Cuando entré en el comedor de casa, todos se quedaron mirándome con cara de gusto, y los dos tíos me besaron y me acariciaron el pelo. Sobre la mesa camilla de las faldas verdes había pastas, merengues, caramelos y botellas de vino; y como la mesa estaba al lado del balcón, entraba mucho sol, que daba sobre las copas, sobre las botellas y sobre los caramelos rojos, verdes, amarillos y blancos… Todo brillaba mucho. A mi hermanillo, que estaba sentado sobre las rodillas de papá, muy pegado al balcón, también le daba el sol en su melenaza rubia y en la cara, y por eso guiñaba sus ojos azules, tan grandes. Y sobre la bandeja, que parecía un hornillo encendido por tanto brillo, revolaban nuestras manos al tomar pastas y merengues y copas.
El tío gordo de Las Labores reía mucho, y hablaba de norias, de huertas y de su hijo Jerónimo; y el tío de América, riendo menos, hablaba de coches, de máquinas y de nombres raros que sonaban bien y tenían algo de otro mundo más bonito. Y luego el de América sacó un paquete de muchos colorines con cigarros de tabaco amarillo y con escudos dorados, que todos miramos con mucho respeto. Y cuando papá y el de Las Labores comenzaron a fumar, muy atentos al gusto del humo, empezó el aire a oler muy bien, como huele en esas casas elegantes en las que da vergüenza entrar… Y entonces se pusieron a hablar de tabacos, sobre todo de uno que se llama «vuelta abajo». Y yo me daba en pensar en qué se diferenciaría el tabaco vuelto hacia abajo del vuelto hacia arriba.
A todo esto, mi hermanillo no quitaba los ojos de la bandeja, y cuando los mayores parecían distraídos, después de espiar miedoso con sus ojos azules, tomaba un merengue y se lo comía de prisa, como si se lo fuesen a quitar…, y le quedaban boceras y pegotes en la nariz, que luego se lamía. Y si alguna vez lo sorprendían y le decían que no, con los ojos llenos de lágrimas decía:
—«Name»…, «name».
Mamá sólo tomaba pastas, pues los merengues le daban vergüenza, por si le dejaban boceras, como a mi hermanillo.
Luego, el tío de América sacó las fotografías de su mujer y de sus hijos, y dijo que uno se le había muerto del Mal de «Po» (que es un río de Italia y que yo no sabía que fuese tan malo). Después sacó un mechero, y una pluma, y un reloj, y luego enseñó la corbata, que se sacó del chaleco… Y todo aquello costaba pesos, que no son pesetas, sino mayores.
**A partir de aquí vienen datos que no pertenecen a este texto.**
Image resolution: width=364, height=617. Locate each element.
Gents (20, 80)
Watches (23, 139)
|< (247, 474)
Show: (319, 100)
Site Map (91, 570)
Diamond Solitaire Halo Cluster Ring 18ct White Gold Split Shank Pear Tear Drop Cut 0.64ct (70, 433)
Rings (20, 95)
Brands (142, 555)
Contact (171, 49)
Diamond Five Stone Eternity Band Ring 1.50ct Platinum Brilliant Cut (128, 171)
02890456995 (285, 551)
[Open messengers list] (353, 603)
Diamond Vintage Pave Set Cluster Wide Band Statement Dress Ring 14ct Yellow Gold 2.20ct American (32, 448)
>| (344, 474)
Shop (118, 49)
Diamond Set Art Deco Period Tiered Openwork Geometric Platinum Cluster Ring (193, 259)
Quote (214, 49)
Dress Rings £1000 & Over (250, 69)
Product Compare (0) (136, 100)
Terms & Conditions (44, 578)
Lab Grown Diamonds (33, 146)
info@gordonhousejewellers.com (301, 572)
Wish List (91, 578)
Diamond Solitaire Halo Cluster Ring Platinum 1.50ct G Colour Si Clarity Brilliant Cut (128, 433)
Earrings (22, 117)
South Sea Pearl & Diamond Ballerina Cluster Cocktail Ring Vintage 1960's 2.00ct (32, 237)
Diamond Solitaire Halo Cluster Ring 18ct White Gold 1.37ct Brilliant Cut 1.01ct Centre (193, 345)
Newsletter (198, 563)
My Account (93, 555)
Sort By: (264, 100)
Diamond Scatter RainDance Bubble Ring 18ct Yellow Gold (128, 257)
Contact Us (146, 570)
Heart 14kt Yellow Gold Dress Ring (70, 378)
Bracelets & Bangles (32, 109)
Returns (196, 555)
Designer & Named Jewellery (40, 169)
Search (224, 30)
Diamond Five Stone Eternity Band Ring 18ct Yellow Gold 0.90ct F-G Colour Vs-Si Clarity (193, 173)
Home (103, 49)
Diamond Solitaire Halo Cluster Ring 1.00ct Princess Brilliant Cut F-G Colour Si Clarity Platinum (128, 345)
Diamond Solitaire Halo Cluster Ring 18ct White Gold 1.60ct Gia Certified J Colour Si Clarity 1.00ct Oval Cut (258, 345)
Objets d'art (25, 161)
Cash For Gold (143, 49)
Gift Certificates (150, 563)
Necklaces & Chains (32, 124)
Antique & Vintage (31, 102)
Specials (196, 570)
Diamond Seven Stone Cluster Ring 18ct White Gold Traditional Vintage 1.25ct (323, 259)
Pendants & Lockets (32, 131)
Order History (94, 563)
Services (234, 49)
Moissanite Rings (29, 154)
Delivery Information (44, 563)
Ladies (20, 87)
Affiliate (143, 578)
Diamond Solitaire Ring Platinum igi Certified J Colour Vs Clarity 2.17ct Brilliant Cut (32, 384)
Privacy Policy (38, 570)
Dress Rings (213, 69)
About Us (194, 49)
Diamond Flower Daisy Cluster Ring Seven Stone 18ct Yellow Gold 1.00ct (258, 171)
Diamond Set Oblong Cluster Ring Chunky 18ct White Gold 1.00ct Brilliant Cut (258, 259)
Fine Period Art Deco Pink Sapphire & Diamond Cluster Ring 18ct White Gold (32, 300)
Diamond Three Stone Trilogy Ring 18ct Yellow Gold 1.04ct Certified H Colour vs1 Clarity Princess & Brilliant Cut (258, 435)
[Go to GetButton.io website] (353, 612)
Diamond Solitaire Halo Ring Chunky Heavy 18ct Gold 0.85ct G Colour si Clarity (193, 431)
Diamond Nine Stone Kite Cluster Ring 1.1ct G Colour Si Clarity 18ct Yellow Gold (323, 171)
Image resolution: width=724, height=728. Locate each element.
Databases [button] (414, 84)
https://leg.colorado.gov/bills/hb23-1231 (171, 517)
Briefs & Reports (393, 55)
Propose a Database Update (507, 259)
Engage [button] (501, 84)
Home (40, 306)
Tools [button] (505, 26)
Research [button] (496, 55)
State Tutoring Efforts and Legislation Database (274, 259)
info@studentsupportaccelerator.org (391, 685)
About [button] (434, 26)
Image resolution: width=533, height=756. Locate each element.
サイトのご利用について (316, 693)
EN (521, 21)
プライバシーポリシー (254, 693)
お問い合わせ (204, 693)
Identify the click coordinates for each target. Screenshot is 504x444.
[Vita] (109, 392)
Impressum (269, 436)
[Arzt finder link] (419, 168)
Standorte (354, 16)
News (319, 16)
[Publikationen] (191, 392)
Por fin dijeron que se marchaban, porque tenían que ir a Socuéllamos a ver otros tíos. Papá les dijo que tomasen más de la bandeja, pero dijeron que no y se fueron.
Cuando volvimos de despedirlos de la puerta de la calle, mamá, mirando la bandeja, dijo que no habían tomado casi nada, a lo que mi hermanillo preguntó:
—Porque son tontos, ¿eh, papá?
… Y ya no era hora de volver a la escuela.